╭─ Given records

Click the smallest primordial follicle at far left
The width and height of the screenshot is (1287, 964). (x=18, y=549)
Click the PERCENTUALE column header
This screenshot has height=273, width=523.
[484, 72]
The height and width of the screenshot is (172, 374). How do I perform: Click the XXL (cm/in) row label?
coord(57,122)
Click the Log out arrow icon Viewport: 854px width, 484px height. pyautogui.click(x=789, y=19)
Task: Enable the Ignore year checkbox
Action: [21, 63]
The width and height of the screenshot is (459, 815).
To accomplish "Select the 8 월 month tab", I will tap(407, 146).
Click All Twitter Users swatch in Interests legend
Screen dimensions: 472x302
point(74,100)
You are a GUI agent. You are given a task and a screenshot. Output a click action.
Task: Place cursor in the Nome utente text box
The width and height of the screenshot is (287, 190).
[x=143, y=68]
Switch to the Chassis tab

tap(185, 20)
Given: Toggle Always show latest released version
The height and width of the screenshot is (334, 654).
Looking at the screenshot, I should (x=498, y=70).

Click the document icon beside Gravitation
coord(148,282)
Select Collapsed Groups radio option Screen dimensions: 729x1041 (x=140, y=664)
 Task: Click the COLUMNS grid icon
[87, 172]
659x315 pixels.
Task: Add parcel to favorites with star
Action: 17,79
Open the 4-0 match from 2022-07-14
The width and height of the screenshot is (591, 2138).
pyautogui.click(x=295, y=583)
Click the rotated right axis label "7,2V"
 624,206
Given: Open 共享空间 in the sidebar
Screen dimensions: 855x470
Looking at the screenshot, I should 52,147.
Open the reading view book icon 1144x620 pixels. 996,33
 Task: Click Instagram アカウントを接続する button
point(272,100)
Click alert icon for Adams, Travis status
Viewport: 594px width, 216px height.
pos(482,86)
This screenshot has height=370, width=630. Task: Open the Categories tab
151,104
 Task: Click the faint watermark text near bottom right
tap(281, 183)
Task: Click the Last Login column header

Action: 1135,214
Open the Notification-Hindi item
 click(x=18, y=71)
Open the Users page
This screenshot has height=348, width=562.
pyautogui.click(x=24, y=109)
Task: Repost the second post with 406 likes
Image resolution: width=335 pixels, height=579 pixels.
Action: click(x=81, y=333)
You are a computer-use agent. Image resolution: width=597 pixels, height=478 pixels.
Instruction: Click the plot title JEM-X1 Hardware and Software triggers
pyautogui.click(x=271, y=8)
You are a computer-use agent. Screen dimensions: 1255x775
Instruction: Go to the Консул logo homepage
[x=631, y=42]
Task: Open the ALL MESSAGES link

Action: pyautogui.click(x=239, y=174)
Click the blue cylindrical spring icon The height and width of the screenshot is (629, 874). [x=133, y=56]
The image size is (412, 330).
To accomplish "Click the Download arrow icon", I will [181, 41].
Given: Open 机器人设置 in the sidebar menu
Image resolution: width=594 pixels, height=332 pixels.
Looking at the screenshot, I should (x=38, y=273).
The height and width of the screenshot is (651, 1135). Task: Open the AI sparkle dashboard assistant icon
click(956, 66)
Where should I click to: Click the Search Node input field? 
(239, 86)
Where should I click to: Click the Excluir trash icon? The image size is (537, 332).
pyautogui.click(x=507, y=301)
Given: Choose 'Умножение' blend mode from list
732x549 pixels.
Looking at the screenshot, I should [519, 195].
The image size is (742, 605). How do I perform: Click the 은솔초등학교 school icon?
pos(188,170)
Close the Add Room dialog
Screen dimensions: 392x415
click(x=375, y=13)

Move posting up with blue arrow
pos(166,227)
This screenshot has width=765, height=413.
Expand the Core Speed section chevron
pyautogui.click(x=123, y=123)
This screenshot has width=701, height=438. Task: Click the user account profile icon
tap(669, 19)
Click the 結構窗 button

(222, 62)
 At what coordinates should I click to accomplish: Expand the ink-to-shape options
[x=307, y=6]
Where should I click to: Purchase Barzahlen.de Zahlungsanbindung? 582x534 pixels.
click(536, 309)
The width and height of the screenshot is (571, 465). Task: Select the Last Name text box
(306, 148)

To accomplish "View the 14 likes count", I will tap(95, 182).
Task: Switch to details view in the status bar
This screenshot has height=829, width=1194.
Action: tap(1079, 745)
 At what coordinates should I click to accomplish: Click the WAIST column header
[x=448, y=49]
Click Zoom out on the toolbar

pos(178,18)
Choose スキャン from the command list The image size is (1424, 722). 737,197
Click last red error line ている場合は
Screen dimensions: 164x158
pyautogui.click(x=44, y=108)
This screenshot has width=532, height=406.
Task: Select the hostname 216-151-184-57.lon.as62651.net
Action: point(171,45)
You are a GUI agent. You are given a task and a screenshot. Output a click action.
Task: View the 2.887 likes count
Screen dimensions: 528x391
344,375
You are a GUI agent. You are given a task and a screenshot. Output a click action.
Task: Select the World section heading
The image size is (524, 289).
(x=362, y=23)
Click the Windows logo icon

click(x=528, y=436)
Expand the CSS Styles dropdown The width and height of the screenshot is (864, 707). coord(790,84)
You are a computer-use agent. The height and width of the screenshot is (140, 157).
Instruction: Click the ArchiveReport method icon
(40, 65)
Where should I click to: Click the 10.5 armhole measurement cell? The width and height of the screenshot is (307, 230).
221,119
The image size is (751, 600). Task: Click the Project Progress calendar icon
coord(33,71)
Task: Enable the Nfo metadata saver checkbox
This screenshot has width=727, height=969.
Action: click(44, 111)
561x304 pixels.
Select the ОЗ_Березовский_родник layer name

╰─

Whichever lines of the records above hold the word "list" should all be copied out.

Given: Choose 'Умножение' blend mode from list
Choose スキャン from the command list The image size is (1424, 722). 737,197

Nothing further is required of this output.